WRITTEN TASK » Copy the rows from the line containing "Given: Collapse the" through the line containing "Looking at the" word for word.

RECORDED INFORMATION »
■ ■ ■
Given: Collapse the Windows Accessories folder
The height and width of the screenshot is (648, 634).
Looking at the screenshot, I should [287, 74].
■ ■ ■
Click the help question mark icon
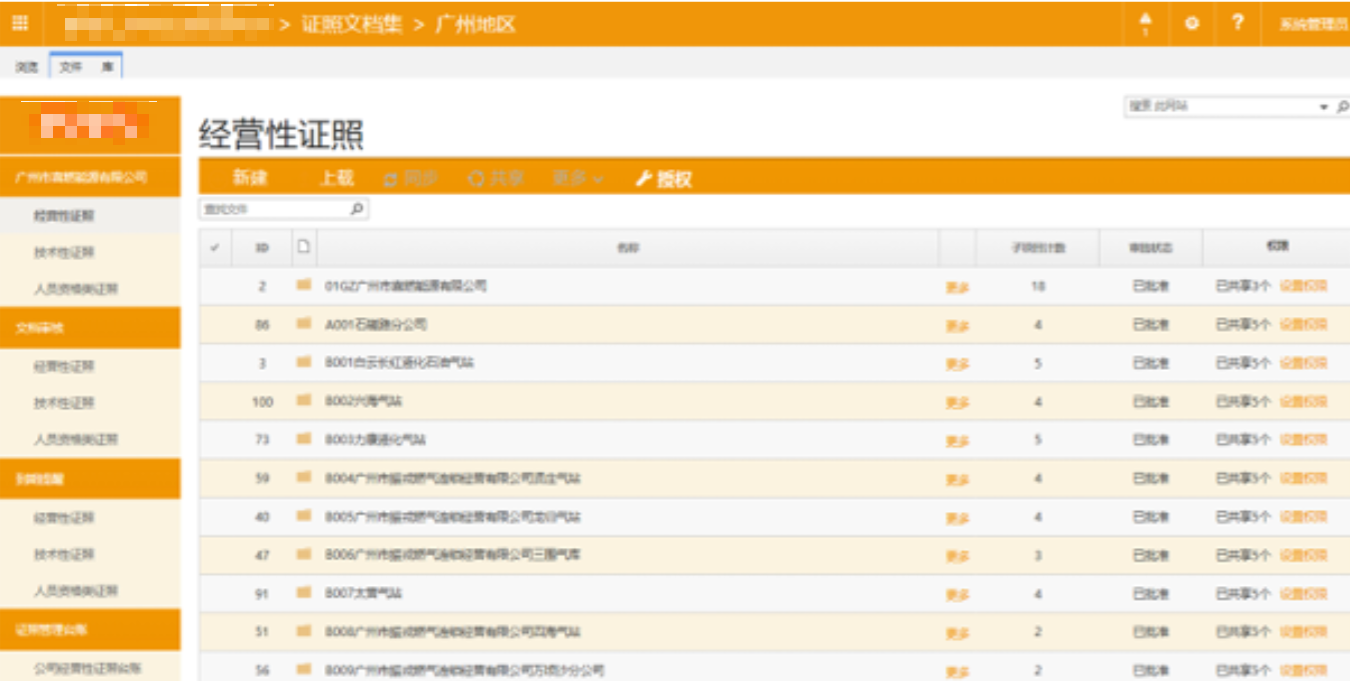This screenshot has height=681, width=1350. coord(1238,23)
■ ■ ■
ANSWER TO THE PROBLEM »
Given: Collapse the Windows Accessories folder
The height and width of the screenshot is (648, 634).
Looking at the screenshot, I should [287, 74].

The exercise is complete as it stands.